> **WHAT NEEDS TO BE DONE**
Rewrite the lines starting with the one containing "Click the /api/checkout endpoint cell" and going on through the one containing "(360, 557). coord(231,173)", putting "graph" in place of "chart" and leaving all else unchanged.
··· DATA SUPPLIED
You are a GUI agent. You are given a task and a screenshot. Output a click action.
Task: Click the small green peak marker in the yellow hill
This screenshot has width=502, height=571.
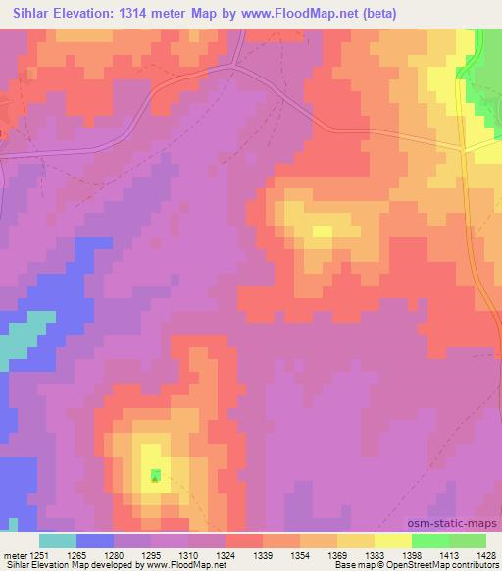(x=156, y=477)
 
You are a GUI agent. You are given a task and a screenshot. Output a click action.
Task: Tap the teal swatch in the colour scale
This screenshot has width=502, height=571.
(x=58, y=540)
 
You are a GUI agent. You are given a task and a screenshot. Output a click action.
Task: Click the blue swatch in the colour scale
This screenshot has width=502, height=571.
(x=95, y=540)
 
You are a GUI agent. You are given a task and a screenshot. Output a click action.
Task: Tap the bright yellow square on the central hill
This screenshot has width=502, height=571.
(x=322, y=232)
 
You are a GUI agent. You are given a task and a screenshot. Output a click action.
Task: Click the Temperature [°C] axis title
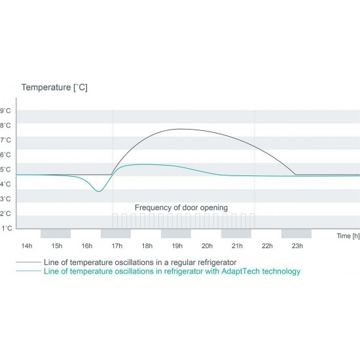(54, 88)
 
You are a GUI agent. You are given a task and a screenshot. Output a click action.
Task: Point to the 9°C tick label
(5, 111)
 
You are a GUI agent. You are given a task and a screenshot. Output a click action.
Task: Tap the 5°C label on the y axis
(5, 170)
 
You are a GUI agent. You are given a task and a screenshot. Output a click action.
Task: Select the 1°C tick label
(7, 228)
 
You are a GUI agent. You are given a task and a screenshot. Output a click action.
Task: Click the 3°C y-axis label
(5, 199)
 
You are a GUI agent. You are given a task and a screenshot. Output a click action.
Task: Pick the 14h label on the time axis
(27, 246)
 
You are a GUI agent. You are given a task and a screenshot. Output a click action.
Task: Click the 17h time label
(117, 246)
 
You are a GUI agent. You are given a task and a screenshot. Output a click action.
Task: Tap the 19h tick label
(177, 246)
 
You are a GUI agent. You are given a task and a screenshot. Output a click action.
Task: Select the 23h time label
(297, 246)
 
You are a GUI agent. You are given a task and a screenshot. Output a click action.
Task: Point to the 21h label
(237, 246)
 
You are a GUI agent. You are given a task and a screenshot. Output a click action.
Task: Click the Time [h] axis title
(348, 236)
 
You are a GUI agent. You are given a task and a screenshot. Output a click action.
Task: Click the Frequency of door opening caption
(181, 207)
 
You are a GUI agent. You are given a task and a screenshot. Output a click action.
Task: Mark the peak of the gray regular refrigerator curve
(181, 129)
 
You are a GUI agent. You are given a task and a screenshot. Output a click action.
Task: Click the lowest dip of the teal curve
(98, 192)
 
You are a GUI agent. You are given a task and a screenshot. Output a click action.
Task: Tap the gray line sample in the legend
(28, 262)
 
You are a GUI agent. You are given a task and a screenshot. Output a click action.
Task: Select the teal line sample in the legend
(28, 271)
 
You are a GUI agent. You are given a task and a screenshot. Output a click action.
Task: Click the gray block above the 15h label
(56, 234)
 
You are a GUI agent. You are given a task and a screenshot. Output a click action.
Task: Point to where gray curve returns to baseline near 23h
(295, 175)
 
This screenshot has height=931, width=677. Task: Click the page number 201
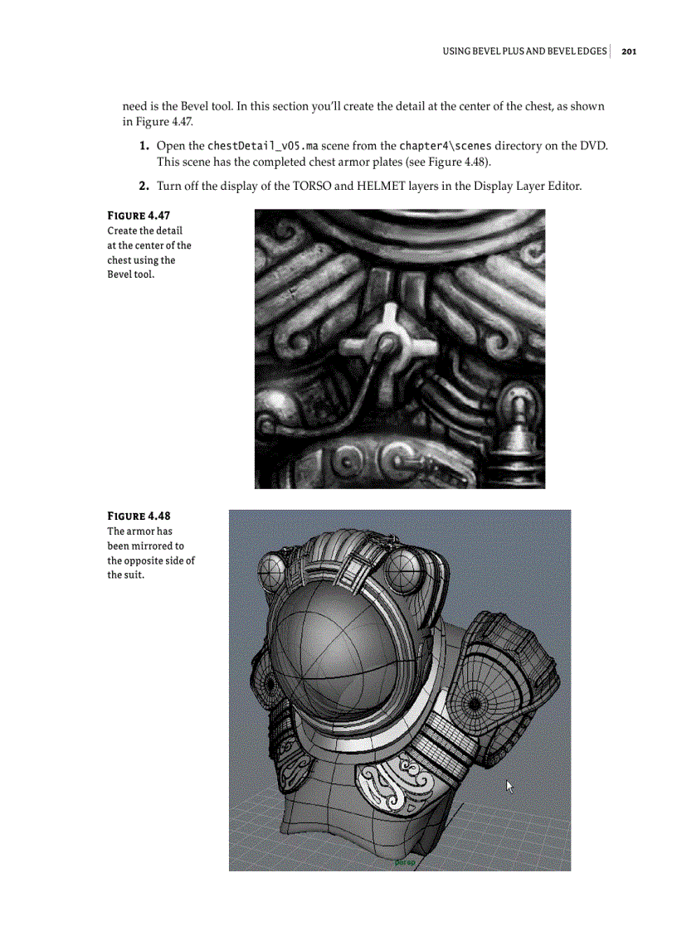628,51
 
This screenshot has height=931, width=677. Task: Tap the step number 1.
144,147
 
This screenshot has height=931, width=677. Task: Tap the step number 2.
144,186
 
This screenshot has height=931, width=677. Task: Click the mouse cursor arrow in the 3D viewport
510,786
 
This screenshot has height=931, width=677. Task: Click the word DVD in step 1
594,147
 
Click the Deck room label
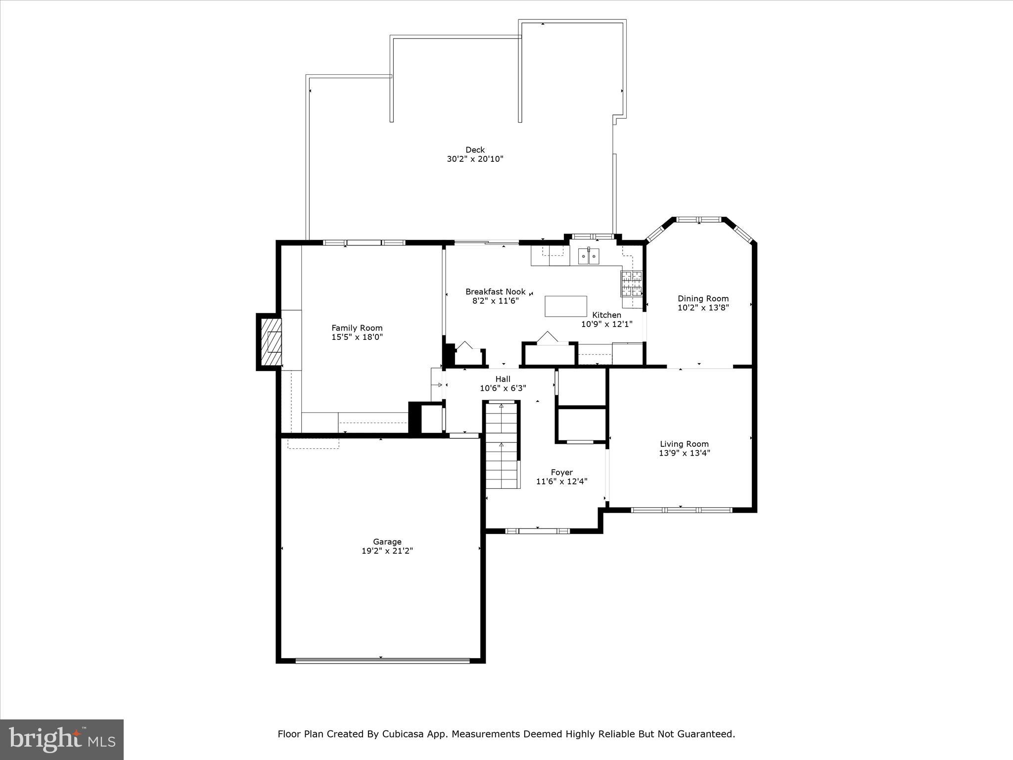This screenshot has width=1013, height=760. pyautogui.click(x=475, y=149)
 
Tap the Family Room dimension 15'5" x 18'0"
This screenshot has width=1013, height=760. pyautogui.click(x=357, y=337)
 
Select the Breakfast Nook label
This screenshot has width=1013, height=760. pyautogui.click(x=495, y=292)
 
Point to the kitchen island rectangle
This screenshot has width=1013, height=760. pyautogui.click(x=566, y=306)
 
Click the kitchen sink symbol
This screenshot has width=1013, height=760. pyautogui.click(x=589, y=256)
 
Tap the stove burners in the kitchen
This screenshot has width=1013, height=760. pyautogui.click(x=631, y=284)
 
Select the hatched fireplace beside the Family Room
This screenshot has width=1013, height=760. pyautogui.click(x=270, y=341)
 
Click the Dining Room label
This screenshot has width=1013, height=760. pyautogui.click(x=703, y=298)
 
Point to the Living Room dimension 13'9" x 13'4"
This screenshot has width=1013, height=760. pyautogui.click(x=684, y=453)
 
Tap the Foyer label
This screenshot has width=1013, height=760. pyautogui.click(x=561, y=473)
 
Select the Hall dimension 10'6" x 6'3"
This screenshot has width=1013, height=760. pyautogui.click(x=503, y=388)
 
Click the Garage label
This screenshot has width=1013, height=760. pyautogui.click(x=387, y=542)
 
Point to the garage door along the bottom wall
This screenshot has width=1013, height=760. pyautogui.click(x=382, y=660)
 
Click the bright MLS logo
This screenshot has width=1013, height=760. pyautogui.click(x=62, y=739)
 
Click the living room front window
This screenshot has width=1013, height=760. pyautogui.click(x=681, y=510)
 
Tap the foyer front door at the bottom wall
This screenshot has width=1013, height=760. pyautogui.click(x=537, y=531)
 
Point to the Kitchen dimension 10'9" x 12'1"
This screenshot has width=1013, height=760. pyautogui.click(x=606, y=324)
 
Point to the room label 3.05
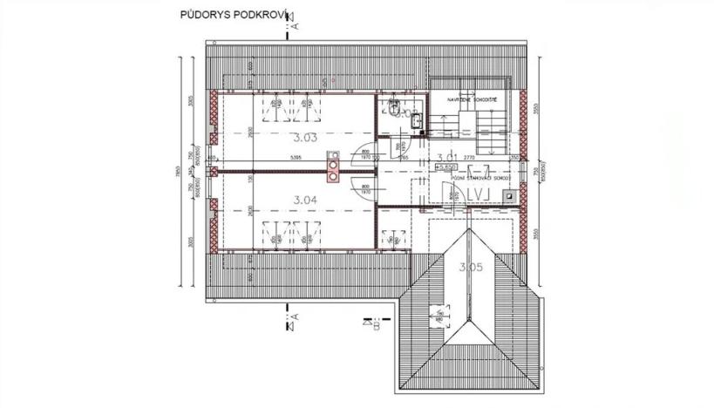point(470,268)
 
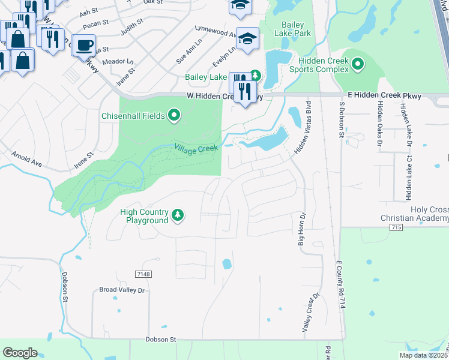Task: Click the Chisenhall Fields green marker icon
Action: click(x=174, y=115)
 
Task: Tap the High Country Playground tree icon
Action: click(x=177, y=215)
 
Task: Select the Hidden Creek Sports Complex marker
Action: click(x=358, y=64)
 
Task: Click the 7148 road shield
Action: click(x=142, y=274)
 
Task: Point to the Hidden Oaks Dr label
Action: click(x=379, y=124)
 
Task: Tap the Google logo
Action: click(x=20, y=352)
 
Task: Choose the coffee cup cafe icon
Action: click(x=84, y=44)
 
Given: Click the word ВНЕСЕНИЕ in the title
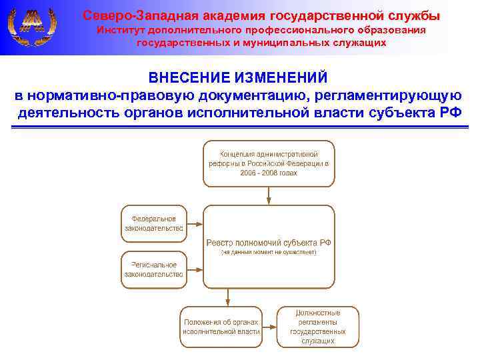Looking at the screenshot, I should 186,79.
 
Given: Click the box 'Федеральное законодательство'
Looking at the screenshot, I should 154,223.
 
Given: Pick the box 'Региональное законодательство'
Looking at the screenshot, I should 154,269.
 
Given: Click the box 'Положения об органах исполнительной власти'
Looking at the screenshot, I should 221,326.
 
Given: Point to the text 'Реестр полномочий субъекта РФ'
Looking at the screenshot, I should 269,243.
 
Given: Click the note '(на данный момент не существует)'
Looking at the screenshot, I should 269,253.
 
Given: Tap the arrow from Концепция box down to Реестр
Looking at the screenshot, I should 269,195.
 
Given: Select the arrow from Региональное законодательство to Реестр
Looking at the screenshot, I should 195,270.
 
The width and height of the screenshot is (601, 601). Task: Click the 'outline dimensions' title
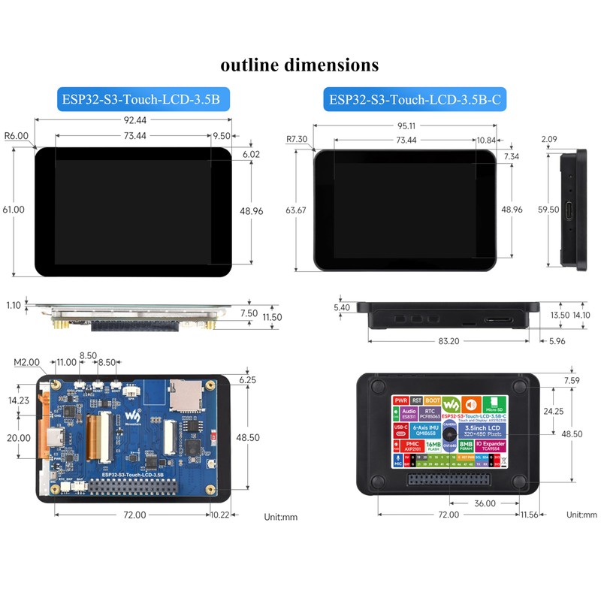[x=299, y=65]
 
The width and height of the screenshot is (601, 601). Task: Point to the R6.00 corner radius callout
[x=16, y=137]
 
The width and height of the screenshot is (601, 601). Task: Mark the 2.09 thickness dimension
[x=549, y=139]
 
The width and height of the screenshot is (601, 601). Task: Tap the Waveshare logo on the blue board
[x=132, y=415]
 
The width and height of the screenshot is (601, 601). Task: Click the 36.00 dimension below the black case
[x=485, y=503]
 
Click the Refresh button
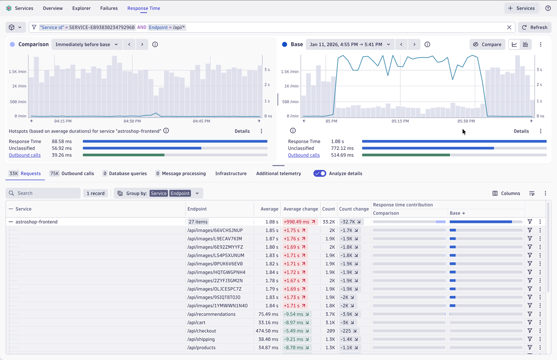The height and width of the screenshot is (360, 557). coord(535,27)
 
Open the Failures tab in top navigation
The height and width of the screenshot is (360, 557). coord(109,8)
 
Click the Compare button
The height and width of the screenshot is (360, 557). coord(487,44)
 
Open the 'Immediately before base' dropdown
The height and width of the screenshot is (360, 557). coord(86,44)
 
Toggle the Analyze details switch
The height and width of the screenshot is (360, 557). coord(320,173)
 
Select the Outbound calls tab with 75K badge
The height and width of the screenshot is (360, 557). coord(72,173)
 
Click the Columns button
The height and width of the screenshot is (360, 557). coord(506,193)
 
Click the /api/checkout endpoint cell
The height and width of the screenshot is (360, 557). coord(201,331)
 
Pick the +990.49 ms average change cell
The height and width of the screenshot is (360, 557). coord(300,222)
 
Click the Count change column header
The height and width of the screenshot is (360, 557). coord(353,209)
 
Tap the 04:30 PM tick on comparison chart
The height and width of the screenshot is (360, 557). coord(132,121)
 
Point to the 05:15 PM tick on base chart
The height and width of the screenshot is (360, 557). coord(400,121)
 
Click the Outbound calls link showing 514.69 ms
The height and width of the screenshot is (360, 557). coord(304,155)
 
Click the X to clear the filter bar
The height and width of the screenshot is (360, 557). coord(509,27)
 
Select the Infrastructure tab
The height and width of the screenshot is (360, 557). coord(231,173)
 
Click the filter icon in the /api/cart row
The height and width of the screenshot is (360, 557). coord(530,322)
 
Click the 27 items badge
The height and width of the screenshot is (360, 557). coord(198,222)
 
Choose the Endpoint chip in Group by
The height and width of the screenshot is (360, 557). coord(180,193)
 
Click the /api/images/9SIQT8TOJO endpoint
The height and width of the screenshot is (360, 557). coord(213,297)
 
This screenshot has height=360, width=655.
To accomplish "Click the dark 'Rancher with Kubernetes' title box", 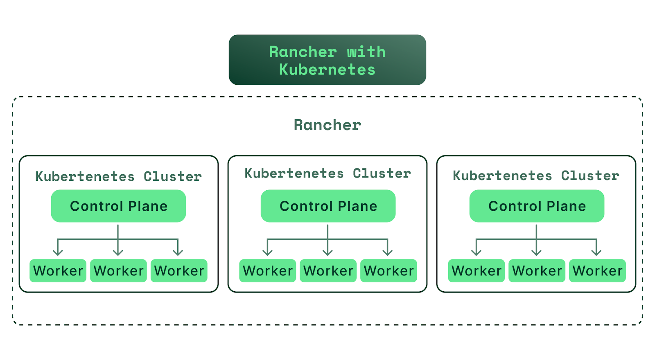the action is tap(327, 60).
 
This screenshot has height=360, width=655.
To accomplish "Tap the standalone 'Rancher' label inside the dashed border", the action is tap(328, 125).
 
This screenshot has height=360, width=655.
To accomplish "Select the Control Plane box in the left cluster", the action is tap(118, 206).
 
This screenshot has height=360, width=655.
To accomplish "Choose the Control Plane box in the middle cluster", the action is tap(328, 206).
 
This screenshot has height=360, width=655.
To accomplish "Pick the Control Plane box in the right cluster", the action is tap(537, 206).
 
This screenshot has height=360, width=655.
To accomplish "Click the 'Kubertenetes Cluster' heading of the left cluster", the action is tap(118, 176).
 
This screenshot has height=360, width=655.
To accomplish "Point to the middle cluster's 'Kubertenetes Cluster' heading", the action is tap(328, 173).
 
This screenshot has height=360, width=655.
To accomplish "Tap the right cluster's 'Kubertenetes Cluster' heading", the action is tap(536, 176).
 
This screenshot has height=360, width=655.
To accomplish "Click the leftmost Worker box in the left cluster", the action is tap(58, 270).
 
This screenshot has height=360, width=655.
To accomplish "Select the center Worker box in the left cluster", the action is tap(118, 270).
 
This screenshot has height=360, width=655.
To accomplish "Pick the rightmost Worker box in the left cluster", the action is tap(179, 270).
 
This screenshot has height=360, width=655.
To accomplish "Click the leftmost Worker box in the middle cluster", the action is tap(268, 270).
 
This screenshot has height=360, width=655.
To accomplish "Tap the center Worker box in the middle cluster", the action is tap(328, 270).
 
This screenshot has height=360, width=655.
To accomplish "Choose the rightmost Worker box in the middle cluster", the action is tap(388, 270).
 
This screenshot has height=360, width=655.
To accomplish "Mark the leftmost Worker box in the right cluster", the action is tap(477, 270).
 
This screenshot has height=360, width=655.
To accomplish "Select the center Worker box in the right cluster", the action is tap(537, 270).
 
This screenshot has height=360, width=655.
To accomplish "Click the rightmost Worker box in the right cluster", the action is tap(597, 270).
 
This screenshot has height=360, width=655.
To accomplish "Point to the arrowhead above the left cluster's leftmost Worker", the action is tap(58, 253).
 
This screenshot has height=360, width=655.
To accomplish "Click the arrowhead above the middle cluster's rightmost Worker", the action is tap(388, 253).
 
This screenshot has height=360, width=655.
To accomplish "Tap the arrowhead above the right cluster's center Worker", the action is tap(536, 253).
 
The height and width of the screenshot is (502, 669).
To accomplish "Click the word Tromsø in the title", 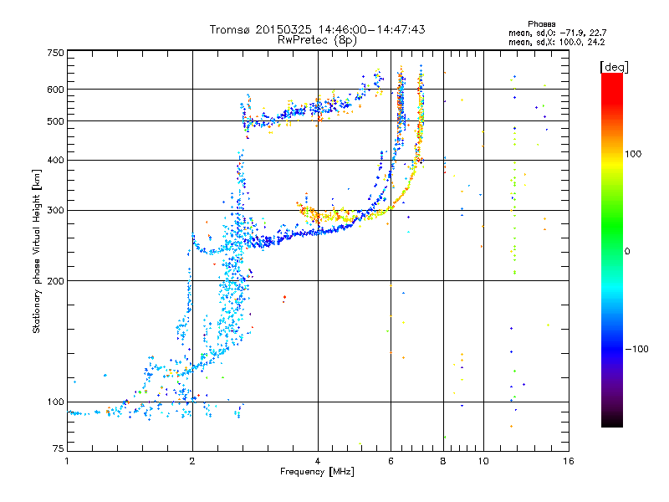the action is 230,29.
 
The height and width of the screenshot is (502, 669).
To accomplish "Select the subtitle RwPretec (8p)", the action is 317,40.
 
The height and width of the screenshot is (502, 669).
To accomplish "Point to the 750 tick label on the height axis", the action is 55,53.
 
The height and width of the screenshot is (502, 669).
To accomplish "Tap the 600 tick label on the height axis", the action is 55,90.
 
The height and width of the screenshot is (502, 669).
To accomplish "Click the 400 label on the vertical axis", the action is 55,160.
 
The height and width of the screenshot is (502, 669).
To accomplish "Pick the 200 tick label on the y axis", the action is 55,281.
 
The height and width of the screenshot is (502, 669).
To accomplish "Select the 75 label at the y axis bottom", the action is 59,448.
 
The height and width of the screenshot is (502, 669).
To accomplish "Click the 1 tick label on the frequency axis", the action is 67,461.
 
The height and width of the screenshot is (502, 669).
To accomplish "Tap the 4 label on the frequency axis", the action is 318,461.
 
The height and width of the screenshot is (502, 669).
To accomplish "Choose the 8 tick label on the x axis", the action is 443,461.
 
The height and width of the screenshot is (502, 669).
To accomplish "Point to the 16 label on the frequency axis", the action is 569,461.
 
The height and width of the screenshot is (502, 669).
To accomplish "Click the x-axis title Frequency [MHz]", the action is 317,472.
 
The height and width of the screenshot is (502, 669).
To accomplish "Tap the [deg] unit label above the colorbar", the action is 614,67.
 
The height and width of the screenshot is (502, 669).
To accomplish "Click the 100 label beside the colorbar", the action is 633,154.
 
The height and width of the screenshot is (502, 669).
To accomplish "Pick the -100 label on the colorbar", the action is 636,349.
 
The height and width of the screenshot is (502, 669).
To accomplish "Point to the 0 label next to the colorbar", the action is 627,252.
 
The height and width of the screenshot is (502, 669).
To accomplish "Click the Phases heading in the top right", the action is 541,24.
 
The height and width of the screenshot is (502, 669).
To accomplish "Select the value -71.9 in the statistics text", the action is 572,33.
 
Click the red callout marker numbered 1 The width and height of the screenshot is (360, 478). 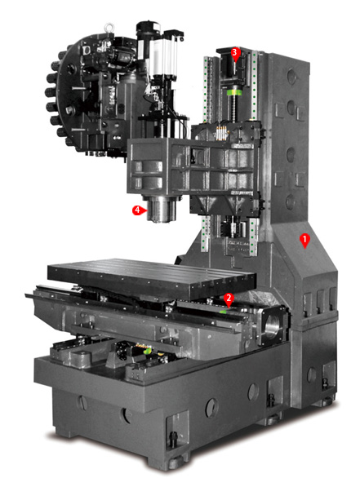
······
> **OUTPUT BELOW**
Click the /api/checkout endpoint cell
The height and width of the screenshot is (360, 557). coord(201,331)
 
Pick the +990.49 ms average change cell
The height and width of the screenshot is (360, 557). coord(300,222)
 
Click the Count change column header
The height and width of the screenshot is (360, 557). coord(353,209)
 
Tap the 04:30 PM tick on comparison graph
The height and width of the screenshot is (360, 557). coord(132,121)
 
Point to the 05:15 PM tick on base graph
The height and width of the screenshot is (360, 557). coord(400,121)
 
Click the Outbound calls link showing 514.69 ms
The height and width of the screenshot is (360, 557). coord(304,155)
 
Click the X to clear the filter bar
The height and width of the screenshot is (360, 557). coord(509,27)
 
Select the Infrastructure tab
The height and width of the screenshot is (360, 557). coord(231,173)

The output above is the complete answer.